Recopiez mot pour mot tout ce qui va du début des enregistrements jusqu'à la ligne contenant "click(x=638, y=81)", cette ligne comprise.

━━━ DONNÉES PRÉSENTÉES ━━━

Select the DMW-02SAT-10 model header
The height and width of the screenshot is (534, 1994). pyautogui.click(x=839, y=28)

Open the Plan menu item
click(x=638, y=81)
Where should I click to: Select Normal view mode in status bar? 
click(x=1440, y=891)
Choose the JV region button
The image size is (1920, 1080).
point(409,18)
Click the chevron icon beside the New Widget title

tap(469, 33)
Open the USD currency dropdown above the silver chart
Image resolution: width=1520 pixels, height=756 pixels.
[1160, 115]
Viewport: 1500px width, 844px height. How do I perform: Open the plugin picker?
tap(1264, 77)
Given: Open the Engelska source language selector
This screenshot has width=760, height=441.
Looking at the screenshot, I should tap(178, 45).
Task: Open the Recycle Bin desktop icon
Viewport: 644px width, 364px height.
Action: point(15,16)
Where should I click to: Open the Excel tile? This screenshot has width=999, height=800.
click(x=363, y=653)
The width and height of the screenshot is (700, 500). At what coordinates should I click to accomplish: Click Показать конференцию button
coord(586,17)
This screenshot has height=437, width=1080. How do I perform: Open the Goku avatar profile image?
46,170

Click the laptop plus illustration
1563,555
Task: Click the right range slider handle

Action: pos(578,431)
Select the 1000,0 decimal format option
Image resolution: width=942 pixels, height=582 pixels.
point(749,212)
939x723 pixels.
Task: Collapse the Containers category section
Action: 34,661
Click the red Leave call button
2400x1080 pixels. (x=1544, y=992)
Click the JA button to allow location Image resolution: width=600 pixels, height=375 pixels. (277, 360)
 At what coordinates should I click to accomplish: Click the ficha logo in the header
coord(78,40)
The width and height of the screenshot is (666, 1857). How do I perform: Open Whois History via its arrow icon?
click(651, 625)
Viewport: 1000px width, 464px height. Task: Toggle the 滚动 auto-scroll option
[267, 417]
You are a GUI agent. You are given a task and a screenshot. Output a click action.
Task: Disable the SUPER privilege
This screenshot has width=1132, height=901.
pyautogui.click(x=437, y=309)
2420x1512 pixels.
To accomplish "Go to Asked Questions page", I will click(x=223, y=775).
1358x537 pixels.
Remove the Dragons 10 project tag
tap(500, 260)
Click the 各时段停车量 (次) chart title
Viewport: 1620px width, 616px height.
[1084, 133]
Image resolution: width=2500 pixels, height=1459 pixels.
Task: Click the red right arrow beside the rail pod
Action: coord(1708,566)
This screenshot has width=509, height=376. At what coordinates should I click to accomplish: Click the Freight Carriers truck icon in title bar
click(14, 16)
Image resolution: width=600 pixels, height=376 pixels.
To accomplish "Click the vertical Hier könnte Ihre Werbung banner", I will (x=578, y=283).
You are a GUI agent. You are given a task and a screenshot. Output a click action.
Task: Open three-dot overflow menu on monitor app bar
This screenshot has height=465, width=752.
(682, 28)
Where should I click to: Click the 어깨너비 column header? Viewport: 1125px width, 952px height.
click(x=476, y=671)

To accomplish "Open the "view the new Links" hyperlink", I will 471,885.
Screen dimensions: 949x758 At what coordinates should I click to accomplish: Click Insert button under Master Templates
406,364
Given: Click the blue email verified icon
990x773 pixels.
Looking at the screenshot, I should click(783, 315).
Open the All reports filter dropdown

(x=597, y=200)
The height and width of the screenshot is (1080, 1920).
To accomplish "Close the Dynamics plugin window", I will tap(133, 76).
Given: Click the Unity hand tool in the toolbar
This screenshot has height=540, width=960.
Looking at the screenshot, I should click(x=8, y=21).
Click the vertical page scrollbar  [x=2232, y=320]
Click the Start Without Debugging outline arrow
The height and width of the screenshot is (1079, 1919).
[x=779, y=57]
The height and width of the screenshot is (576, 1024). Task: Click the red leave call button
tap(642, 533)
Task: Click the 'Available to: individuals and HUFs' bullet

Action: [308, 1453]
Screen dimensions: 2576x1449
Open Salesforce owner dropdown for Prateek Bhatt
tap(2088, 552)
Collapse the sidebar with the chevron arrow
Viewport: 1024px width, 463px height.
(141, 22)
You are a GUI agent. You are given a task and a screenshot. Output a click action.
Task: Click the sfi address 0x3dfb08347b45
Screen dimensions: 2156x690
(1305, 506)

━━━

> CORRIGÉ
Select the DMW-02SAT-10 model header
The height and width of the screenshot is (534, 1994). pyautogui.click(x=839, y=28)

Open the Plan menu item
click(x=638, y=81)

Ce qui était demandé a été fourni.